WASHINGTON, DC - Tuesday, September 11, 2012 -
BACKGROUND: Over the past eleven years the U.S. and its allies have been fighting a bloody and costly war against elusive, yet determined Taliban insurgents. In 2001, the stated objective was to end Afghanistan’s status as a safe haven for terrorists and pull the country out of the decades-long instability.
Although this rhetoric remains unchanged today, patience is running out as the 2014 deadline approaches. Moreover, there appears to be a lack of coherence in the strategic vision of Afghanistan’s future, best illustrated by the different messages and timeframes as to when and how quickly troops are to be withdrawn. In the words of one British politician, the situation resembles “a disorderly rush for the exit.”
Afghanistan’s fate after 2014 concerns not only NATO and the Afghan government, but also its Central Asian neighbors in the north. The fears accumulating in the region’s capitals are by no means different from those in Washington or London, yet to Afghanistan’s neighbors these fears are more directly challenging their vital national interests and security.
The key question for Afghanistan’s northern neighbors concerns the willingness of the Taliban to become involved in the peace process. After the 9/11 attacks, it was considered taboo to contemplate bringing the Taliban to the negotiating table. For this reason, the Pashtuns – whose main political representative was the Taliban – were excluded from the political process.

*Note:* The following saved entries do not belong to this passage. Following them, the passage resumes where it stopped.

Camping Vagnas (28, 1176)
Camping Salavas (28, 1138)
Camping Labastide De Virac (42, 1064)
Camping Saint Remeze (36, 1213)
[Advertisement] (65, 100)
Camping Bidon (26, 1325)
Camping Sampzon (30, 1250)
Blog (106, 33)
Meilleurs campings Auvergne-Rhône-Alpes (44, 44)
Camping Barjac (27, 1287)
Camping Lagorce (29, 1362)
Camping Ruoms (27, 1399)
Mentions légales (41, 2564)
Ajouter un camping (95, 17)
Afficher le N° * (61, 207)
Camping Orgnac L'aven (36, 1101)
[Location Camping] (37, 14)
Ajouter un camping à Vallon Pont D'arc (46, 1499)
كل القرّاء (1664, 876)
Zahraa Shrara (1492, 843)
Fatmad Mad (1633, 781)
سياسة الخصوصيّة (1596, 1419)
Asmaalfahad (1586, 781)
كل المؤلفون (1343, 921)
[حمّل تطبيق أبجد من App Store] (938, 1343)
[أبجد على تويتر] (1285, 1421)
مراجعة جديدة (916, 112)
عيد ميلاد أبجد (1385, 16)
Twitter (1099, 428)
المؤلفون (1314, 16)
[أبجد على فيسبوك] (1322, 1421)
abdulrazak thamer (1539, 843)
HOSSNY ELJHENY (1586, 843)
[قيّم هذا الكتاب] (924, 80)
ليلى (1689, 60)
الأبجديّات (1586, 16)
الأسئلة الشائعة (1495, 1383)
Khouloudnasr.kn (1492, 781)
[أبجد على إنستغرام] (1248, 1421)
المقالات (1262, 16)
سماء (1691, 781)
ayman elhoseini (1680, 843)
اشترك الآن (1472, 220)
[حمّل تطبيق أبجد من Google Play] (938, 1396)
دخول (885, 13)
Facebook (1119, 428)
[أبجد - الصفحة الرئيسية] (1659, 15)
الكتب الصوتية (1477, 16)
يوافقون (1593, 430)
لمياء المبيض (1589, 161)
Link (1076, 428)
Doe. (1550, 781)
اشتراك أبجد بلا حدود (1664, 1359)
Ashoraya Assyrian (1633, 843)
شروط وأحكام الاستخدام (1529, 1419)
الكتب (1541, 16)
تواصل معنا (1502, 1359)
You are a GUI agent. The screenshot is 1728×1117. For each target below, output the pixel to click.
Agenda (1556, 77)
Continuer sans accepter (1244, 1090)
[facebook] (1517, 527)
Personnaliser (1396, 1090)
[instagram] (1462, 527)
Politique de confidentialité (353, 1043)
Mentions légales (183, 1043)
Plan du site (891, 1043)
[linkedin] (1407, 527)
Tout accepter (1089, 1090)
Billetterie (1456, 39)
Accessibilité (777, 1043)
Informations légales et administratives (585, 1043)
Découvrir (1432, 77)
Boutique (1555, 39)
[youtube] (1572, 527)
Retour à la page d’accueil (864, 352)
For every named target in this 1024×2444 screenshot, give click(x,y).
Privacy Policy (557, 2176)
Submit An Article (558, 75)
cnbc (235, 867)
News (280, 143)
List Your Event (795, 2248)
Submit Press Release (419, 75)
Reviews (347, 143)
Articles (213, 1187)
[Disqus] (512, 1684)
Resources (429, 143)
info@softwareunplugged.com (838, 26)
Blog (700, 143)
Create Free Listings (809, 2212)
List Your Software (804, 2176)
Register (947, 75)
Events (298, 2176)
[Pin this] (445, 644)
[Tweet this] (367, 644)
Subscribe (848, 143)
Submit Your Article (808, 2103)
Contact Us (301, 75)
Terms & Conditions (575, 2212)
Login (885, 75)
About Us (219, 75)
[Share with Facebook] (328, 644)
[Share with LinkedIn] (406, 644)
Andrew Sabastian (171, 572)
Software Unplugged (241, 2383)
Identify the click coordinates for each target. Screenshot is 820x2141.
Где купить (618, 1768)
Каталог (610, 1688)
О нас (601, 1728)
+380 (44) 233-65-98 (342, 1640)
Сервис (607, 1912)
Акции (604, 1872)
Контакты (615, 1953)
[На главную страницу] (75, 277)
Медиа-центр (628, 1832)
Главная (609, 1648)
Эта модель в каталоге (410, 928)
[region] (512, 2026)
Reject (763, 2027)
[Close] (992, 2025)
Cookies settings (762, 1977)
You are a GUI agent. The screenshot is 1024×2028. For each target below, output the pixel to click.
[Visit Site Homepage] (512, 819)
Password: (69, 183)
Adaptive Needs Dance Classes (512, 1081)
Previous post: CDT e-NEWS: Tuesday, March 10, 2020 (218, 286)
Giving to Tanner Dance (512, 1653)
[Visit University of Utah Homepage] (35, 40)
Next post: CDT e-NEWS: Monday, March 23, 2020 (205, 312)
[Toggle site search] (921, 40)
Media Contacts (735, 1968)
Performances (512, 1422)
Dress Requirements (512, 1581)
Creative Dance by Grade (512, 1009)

As the death toll and the war expenditures mounted, it became clear that some form of internal accommodation of the Taliban is necessary. But is the Taliban ready for this under current circumstances?
IMPLICATIONS: Some evidence might suggest that the security and foreign policy establishments in Central Asia are still in the process of formulating their strategies toward Afghanistan and the Taliban after 2014. One could assume that these entities may well be left with one of the three most likely post-2014 scenarios.
The ‘best case scenario’ is that one of the main segments of the movement finally opts for dialogue and eventually joins hands with the central government to seek reconciliation. This would hopefully force more radical groups within the Taliban to follow suit. Regional players might come to realize that helping Afghanistan to recover is not only good from a security point of view, but also in terms of supporting their economies through construction projects and export of industrial and agricultural goods.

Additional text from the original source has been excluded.